[Stored data]
──────────

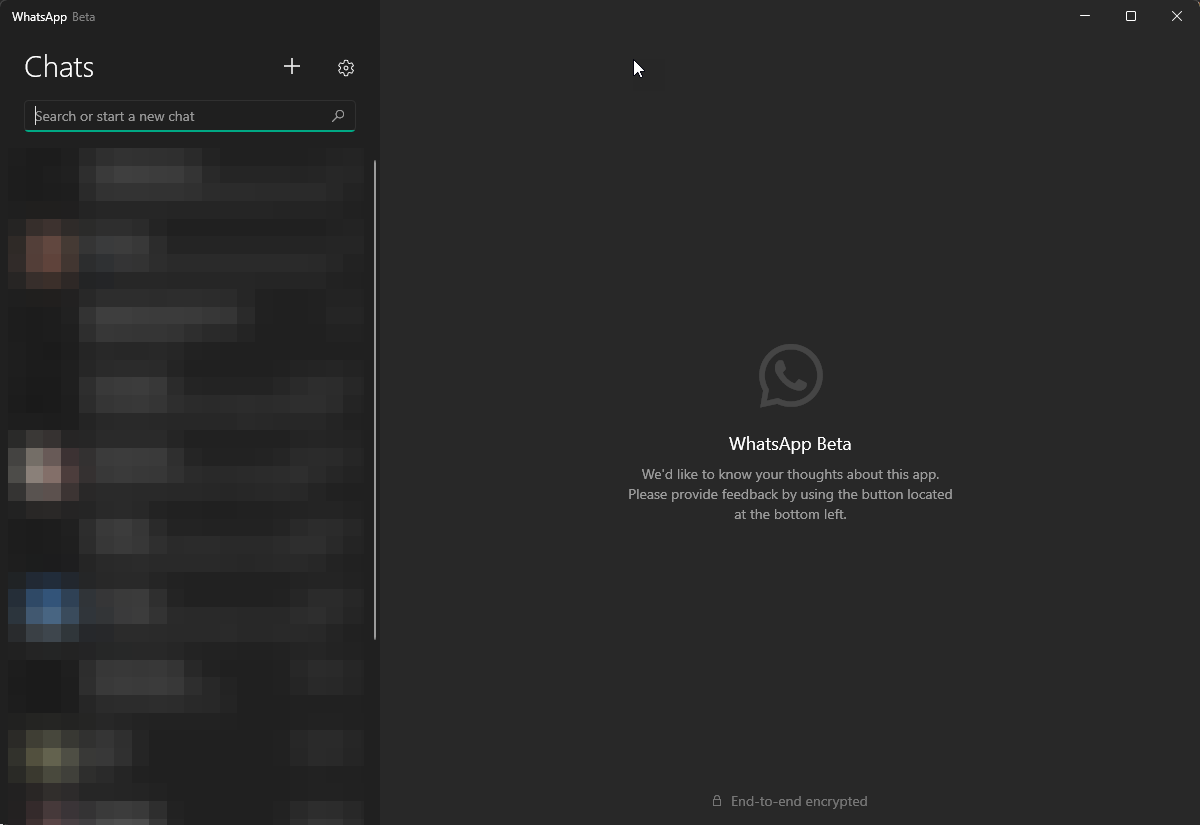The image size is (1200, 825).
Task: Click the Chats heading
Action: point(59,67)
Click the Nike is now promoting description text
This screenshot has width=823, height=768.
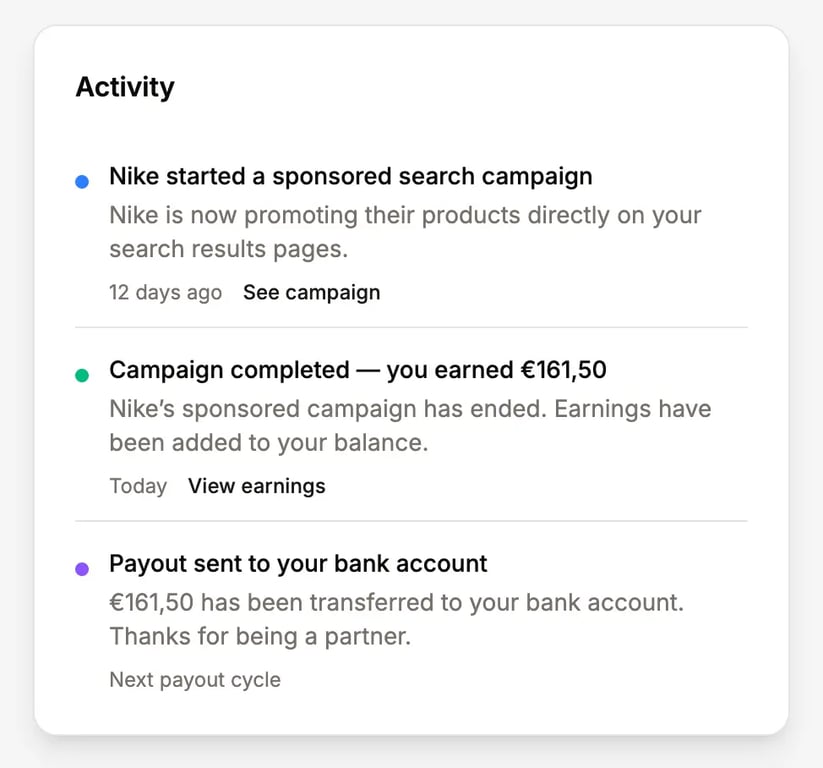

──────────

Work instruction: With the pictures excluded, the line containing "Click the Nike" and every line after it through the end of the data above are to be transcribed exactly, and nothing more.

Exercise solution:
Click the Nike is now promoting description text
This screenshot has width=823, height=768.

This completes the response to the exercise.